Después de las entradas, el plato fuerte y el postre, llega una taza que marca el inicio de la sobremesa.
Aunque hoy es una costumbre casi automática, tomar café al terminar de comer tiene detrás una mezcla de tradición, hábitos sociales y la forma en que hemos construido la experiencia de una comida.
El café como punto final
A diferencia de otras bebidas que acompañan los alimentos, el café suele aparecer cuando los platos ya fueron retirados y funciona como una especie de señal de que la comida principal terminó.
Por eso, en muchos restaurantes la orden de café no significa necesariamente que la reunión esté por terminar. Al contrario, puede ser el momento en que comienza una conversación más tranquila.
El momento de la sobremesa
La costumbre está relacionada con la sobremesa, ese periodo que comienza cuando ya no hay necesidad de seguir comiendo, pero los comensales permanecen alrededor de la mesa.
El café ha formado parte de diferentes tradiciones gastronómicas durante siglos y su consumo después de las comidas se incorporó a distintas culturas de maneras particulares.
¿Por qué se siente como el cierre?
Parte de la respuesta está en que hemos aprendido a asociar determinados momentos con determinadas acciones. Así como el menú puede comenzar con una entrada y terminar con un postre, el café se convirtió en uno de los últimos pasos de la experiencia.

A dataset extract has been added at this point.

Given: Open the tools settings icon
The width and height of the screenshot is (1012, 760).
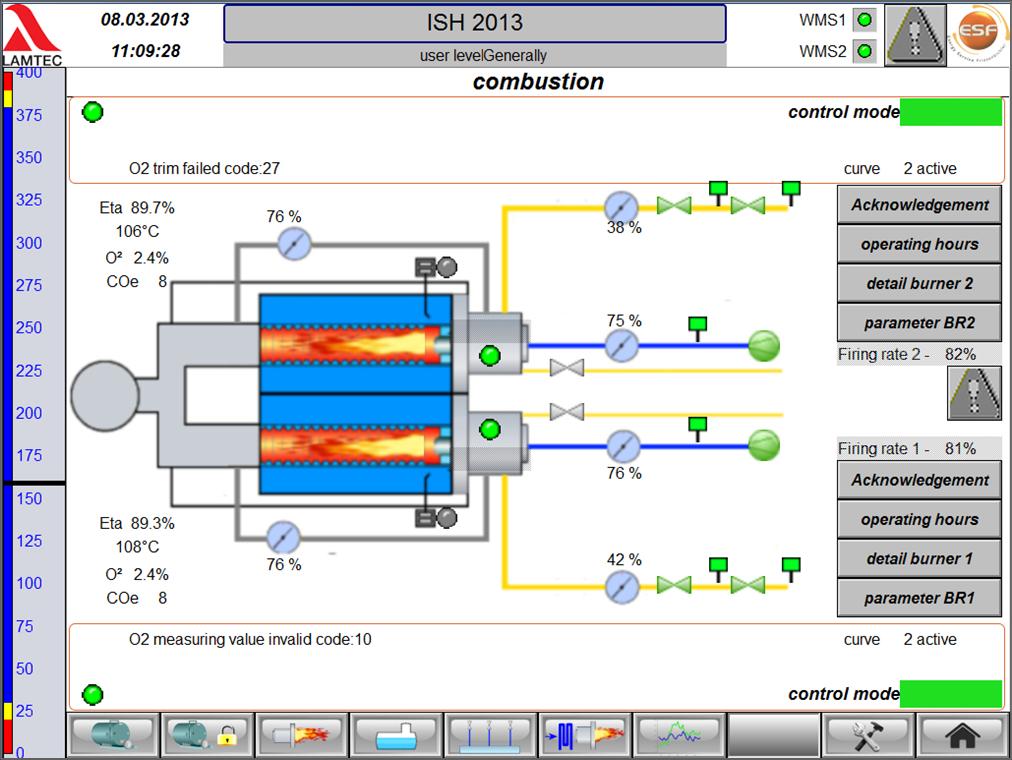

Por eso, pedirlo puede transmitir una sensación de cierre aunque la conversación continúe durante varios minutos.
El café después de comer no es solamente una bebida. También representa un momento de pausa, conversación y convivencia.
Quizá por eso sigue apareciendo en las mesas incluso cuando ya no queda ningún platillo por probar: porque en muchas ocasiones, terminar de comer no significa que sea momento de irse.